Theorem 8: A graph is bipartite if and only if it contains no odd cycle

Tactics

  • Proof by construction: Theorem 1 Proof 1 is an example. It can be employed when the given question is intuitvely obvious enough.
  • Longest Chain Method: Theorem 2 Proof 2 is an example. It relies on the principles of Neighbourhood Dragging (more accurately, the reverse principle of neighbourhood dragging) as discussed in Part 1 of the notes. We pick an element and argue if the neighbours belong in the chain or not to reach some sort of contradiction.

Questions

1. Prove Theorem 2 above.

2. [USAMO 1986] In a lecture, there are five mathematicians. Each of them took a nap twice and every two of them took naps at the same time. Prove that there must be three persons who took naps at the same time.

3. Given a number table with $n$ rows and $n$ columns, every two rows are different.
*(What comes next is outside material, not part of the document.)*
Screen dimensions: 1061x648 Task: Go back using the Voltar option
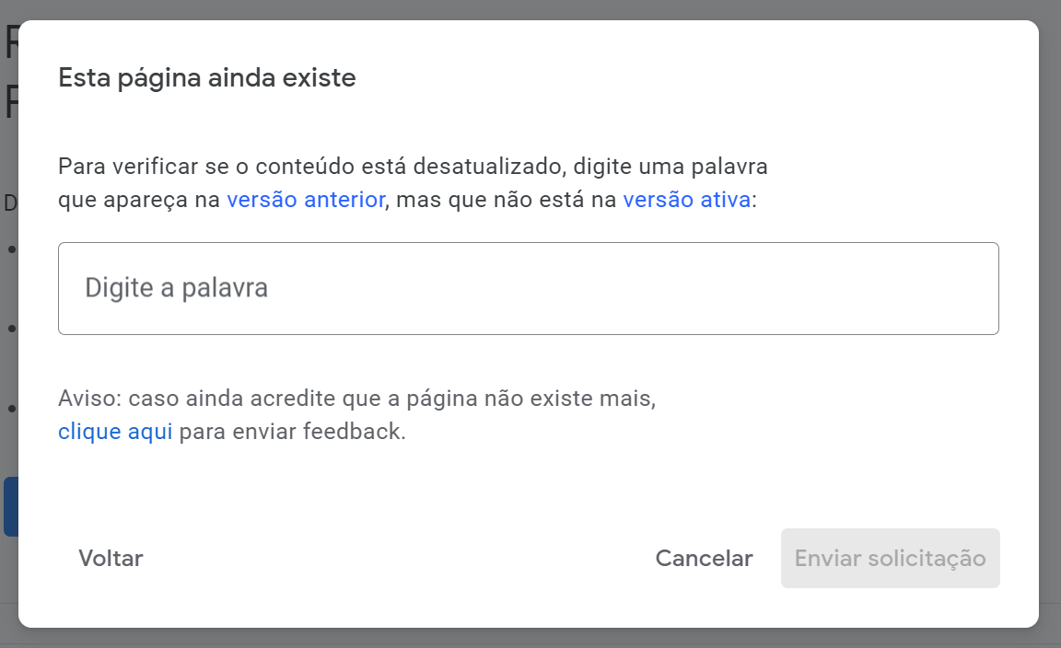[x=110, y=559]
Prove that there must exist a column, after deleting it, every two rows are still different.

4. [CMC 1987] $n(n>3)$ table tennis players play several single games. The opponents of any two players are different. Prove that we can remove one player so that the opponents of any two players in the remaining players are still different.

5. If a graph $G$ has $n$ vertices and $n-1$ edges, then $G$ is a tree. Prove or disprove.